Despite the blazing heat and her ill health, however, Sujatha says that their concern is not so much for their own health.

“We have been working during summers for the past five years. Initially it used to be difficult but now we are getting used to the weather,” says Sujatha, as she washes her face.

What worries the couple is the health of their children.

“Though I warned both of my children not to play in this weather, it’s hard to monitor them as we are at work. I give them Rs 20 every alternate day and ask them to have buttermilk or lemon soda for now,” says Sujatha. For themselves, though, there are no such luxuries to help survive the long and difficult day.  

While their children use the money to drink something cold, the couple do not prefer to waste money in drinking anything cold.

 “The workers are given one hours resting time between 12pm-1pm,” says the contractor.

As Telangana’s temperatures soar, the heat has already claimed at least one life each from Karimnagar, Khammam, Komuram Bheem, Mahbubnagar, Mancherial, Suryapet and Warangal districts.

Reports say that the state governments of both Telugu states have appealed the citizens to stay indoors and take precautionary measures. The governments have also asked the agricultural and construction workers to work only early mornings.
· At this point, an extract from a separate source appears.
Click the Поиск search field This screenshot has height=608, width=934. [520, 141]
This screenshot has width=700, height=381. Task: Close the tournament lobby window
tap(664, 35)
But somehow these instructions do not seem to have percolated down to the level of civic workers like Yellamma and Rajam, who spend many hours sweeping public streets in the scorching heat.

Yellamma wakes up as early as 4.30am, so that she can get ready by 5am and walk to BS Makhta from her house near Begumpet Police Station. Her shift runs from 6am to 2pm.
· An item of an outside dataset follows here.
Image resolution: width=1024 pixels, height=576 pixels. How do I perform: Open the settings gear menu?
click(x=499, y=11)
A thin scarf around her face the only protection she has from the sun, Yellamma sweeps with the broom provided by the GHMC continuously until 11am, when she stops for a quick lunch. After a break for an hour, she again gets back to sweeping for a further two hours. She sweeps with the broom provided to them by GHMC, covering her face with a thin scarf till 11am continuously to eat her lunch.

By 1pm, the lanes they work in are completely empty as the day gets hotter – the only audible sound is the swish of Yellamma and Rajam’s brooms sweeping up dust and garbage.

Yellamma, who is unsure about her age but seems around 50 years old, tires soon. But, she says, there’s no chance for rest.

“We clean the whole BS Makhta area. If I take rest for sometime, she (Rajam) will have to do my portion as well,” she says, as she continues sweeping.

She also sees no use in complaining about the heat when she has no way to avoid it. “I have been working for past 13 years. I have seen summer, winter, monsoon everything. Now what is the point in complaining about the heat?” she asks.

While the heat makes her sick sometimes, Yellamma still drags herself to work as, she says, she cannot afford to lose even one day’s wages.

With a college-going son, says Yellamma, it’s hard to manage life even with a salary of Rs 12000 a month, along with the money her husband earns from driving an autorickshaw all day.

“My daughter got married a few months ago, but my son is still studying in a college. His expenses will naturally increase. So I have no choice but to work,” she says.

The only problem for her is water.

She doesn’t carry water bottle as it gets too warm to drink because of the heat.

“We clean dirty public places here, but people consider us dirty. Even if we ask for water, they simply say no or ask for a container because they do not want us to use their utensils. I feel bad, but I still ask for water at different houses when I am too thirsty,” she alleges.

From the government, says Yellamma, she has received nothing except a broom and an orange uniform. “We have to make peace with the heat, no one will come even if we fall sick while working,” she says resignedly as she walks on to the next lane of her cleaning route.